In the die head, the melt will be "opened" into a hollow shape. Depending on the type of pipe, which means the material and the number of layers, in most cases one out of four working principles is used:
1) A spider die consists of an internal mandrel connected to the outer die wall by several "legs" which hold the mandrel. As a result the pipeform will feature weld lines wherever legs have cut the melt. In a PVC pipe weld lines will not occur, provided the compression is high enough to create the perfect weld. When that condition is fulfilled, a spider die head is an excellent choice for solid wall pvc pipes.
2) For PE a spiral mendral die is a possibility, because residence time is less of an issue for PE. In this die principle, the melt is distributed into several feed tubes. The tubes wind around a central mandrel and are connected to the space between the mandrel and the outer die wall; the feed tubes gradually diminish in diameter as they spiral around the mandrel. At the same time, the space between the mandrel and outer die wall increases. This forces the melt to form layers, resulting in a uniform pipe form free of weld lines. This die design is less suitable for PVC because of the long residence time. A spiral die can be used for both single and multilayer pipe.

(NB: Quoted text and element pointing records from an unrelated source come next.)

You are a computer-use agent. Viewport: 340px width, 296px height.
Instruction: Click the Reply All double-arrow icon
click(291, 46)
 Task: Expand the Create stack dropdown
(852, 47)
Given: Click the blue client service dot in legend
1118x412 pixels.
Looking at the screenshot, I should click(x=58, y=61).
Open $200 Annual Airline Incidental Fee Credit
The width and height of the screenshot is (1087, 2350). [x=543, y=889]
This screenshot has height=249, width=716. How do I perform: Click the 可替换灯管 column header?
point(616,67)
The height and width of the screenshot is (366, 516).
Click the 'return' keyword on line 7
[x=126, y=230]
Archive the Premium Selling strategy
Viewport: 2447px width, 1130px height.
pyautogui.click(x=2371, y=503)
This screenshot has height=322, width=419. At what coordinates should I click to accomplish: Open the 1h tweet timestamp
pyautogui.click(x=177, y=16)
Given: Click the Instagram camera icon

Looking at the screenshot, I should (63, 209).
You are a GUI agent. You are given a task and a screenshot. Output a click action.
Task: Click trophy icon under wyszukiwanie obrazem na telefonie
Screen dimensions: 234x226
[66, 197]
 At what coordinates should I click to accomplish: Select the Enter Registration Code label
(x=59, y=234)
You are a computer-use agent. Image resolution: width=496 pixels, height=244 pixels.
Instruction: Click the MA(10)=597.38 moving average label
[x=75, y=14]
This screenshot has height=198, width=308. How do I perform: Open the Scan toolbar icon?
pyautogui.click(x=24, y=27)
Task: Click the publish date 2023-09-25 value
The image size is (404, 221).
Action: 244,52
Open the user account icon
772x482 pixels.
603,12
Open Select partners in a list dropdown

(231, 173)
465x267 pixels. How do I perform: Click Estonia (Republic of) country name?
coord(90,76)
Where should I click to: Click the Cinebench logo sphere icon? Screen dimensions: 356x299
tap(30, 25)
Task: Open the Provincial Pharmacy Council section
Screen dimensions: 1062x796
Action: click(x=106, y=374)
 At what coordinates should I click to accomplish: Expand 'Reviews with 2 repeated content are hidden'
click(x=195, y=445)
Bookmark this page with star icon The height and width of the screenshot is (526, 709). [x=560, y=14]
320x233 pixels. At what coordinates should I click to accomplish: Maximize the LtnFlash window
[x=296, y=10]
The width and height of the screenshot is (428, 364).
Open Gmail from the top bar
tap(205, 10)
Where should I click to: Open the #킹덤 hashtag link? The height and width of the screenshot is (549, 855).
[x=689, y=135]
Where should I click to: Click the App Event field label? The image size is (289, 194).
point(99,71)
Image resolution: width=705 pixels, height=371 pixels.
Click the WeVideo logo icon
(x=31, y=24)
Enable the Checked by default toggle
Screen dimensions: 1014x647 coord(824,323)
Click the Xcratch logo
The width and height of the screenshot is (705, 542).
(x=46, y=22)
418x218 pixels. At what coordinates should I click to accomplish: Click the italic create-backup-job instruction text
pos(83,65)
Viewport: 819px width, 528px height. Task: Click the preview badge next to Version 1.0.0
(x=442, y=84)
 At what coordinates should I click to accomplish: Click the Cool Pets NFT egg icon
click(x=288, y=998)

3) Both PVC and PE can be processed in a coat-hanger die. This die divides the melt over two arms, more or less in the form of a coat-hanger. The arms are curved and have a variable diameter, tapering down to a smaller radius further from the input channel. This principle is typically used to form multilayer pipe, but maintaining uniform wallthickness in all layers and on all sides of the pipe is a challenge.
4) The best option to form a multilayer PVC pipe is a symmetrical branched die head. The pipe is formed in the same way as in a spider die. The difference with a coat-hanger die is that all feeding channels are completely symmetrical, so all flow lines are equally long. This allows feeding the melt on different levels from different sides, while creating perfect layers. This principle is also the best choice for foam core pipe. However, foam core is highly demanding, as the melt needs to be even in temperature. An uneven temperature will show itself in thicker and thinner sectors in the pipe wall due to more or less expansion of the gas mixed into the core melt. The formulation -extruder - die combination needs to be in balance, and a standard die fixed to a feed block will not deliver the lowest costs /pipe length.

Whatever principle is applied, the melt will always be divided in layers or strips which have to melt together again into one pipe. This process will be enhanced by compression inside the die. Double compression is used in practically all modern die heads, both to increase the output and to optimize the quality. The output of a die can be doubled, by applying double compression. Practice has shown that for reliable production at higher outputs, die heads do need sufficient lubrication to prevent burning by local friction, beard grow etc. Preventing the occurrence of burned particles in the die head is very important to maintain a high pipe quality.